Does this make any sense to anyone lol


----------



## zozo (7 Feb 2018)

Danny said:


> Why is the default answer about when the co2 should come on 2hrs before lights on?



Because in general consensus for as long as the hobby excists with artificial light, the rule of thumb in any aquarium guide regarding aquarium location is by default to place it as far away as possible from any natural light source. So this default answer is given in the assumption you took notice of and the basic rules into consideration. These rules are not written in stone there are many other possibilities that work as well but require a different approach. The default answers in a basic guide does not cover every alternative, they only treat the for so far known best practice. 

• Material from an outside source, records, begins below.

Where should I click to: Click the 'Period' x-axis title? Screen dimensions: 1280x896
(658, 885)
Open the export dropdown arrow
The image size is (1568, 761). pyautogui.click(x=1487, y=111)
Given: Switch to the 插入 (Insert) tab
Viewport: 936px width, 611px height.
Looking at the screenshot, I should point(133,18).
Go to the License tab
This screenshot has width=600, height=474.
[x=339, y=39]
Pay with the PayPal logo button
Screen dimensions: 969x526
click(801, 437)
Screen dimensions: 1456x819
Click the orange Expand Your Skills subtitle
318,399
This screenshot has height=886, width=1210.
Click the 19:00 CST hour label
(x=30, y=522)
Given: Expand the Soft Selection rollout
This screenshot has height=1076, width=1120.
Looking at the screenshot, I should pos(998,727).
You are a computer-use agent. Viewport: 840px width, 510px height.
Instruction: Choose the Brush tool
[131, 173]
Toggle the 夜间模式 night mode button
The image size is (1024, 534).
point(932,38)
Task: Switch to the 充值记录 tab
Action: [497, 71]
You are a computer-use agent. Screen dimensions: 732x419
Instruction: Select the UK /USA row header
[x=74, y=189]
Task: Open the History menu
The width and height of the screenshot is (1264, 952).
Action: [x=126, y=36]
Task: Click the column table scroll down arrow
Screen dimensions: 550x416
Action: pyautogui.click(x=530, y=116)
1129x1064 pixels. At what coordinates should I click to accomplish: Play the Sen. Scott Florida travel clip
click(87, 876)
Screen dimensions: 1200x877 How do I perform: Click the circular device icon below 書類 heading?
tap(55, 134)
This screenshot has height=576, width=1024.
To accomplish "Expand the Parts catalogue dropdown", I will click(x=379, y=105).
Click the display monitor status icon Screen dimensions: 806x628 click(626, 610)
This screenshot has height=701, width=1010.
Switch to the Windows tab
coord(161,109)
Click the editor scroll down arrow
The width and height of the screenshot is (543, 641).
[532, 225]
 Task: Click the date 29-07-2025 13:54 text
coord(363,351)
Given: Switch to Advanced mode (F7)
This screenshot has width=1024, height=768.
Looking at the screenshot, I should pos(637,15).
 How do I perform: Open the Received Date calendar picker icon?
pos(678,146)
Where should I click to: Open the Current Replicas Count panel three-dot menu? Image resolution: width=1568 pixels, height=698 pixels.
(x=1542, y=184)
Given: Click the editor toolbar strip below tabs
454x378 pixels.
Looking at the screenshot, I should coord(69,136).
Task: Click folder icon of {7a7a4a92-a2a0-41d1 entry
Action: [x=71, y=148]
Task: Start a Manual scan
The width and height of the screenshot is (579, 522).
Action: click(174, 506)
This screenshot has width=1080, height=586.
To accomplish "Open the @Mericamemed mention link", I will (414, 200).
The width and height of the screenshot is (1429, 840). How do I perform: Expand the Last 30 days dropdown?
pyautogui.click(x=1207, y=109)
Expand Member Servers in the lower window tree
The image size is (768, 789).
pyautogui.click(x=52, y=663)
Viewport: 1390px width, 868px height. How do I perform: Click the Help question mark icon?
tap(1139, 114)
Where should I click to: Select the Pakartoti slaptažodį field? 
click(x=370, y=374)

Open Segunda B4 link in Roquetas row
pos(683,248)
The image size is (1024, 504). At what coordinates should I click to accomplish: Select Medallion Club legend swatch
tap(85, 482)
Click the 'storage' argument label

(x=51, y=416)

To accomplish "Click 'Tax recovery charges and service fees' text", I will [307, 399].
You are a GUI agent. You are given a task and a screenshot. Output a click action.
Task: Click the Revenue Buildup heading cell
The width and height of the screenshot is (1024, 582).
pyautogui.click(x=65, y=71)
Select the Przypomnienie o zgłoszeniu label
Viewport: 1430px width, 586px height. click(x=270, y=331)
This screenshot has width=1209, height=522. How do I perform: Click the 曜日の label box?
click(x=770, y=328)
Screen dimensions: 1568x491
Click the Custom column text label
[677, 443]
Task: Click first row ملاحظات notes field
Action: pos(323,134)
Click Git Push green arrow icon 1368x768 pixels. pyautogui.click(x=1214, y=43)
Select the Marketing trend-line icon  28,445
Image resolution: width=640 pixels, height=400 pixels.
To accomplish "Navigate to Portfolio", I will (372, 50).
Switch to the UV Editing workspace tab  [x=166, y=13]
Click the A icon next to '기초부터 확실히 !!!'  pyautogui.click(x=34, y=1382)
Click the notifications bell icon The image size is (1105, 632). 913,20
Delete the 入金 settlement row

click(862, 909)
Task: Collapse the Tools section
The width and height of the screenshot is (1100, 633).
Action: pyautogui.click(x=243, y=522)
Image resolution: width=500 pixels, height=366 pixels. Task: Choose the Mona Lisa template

I got a open top low tech aquarium standing straight under a skylight, facing a window recieving full blast daylight from 3 directions, from above, the front and right side. Theoreticaly the worst place imaginable  And to make it work i need to switch off the artificial light above it from march till october. There isn't an article to find anywhere in the world that told me so. All say it doesn't work, but it does only without artificial light. Had to find that out myself, can't blame the Basic Aquarium keepers guide for it..


----------



## Konsa (7 Feb 2018)

Hi
The 2 hours  rule is just a guide and is not to be followed blindly.
Depending on your tank size and injection metod you should adjust your CO2 start time to be able to get 1 point ph drop from your CO2 start time to the time when the lights come on.It may take anything from an hour to 5 hours and more to achieve that if your injection and distribution metod is not very effective.This will be the most accurate way to determine  CO2 levels as drop checkers have quite a bit of delay in registering changes.
The basic ph meter device cost next to nothing and is a good idea to have one.
Regards Konsa


----------



## Danny (7 Feb 2018)

I'm meaning in more simple terms of the standard "2hrs before lights on", if the lights come on at 6pm then by the 2hr rule the co2 would be at 4pm blindly. 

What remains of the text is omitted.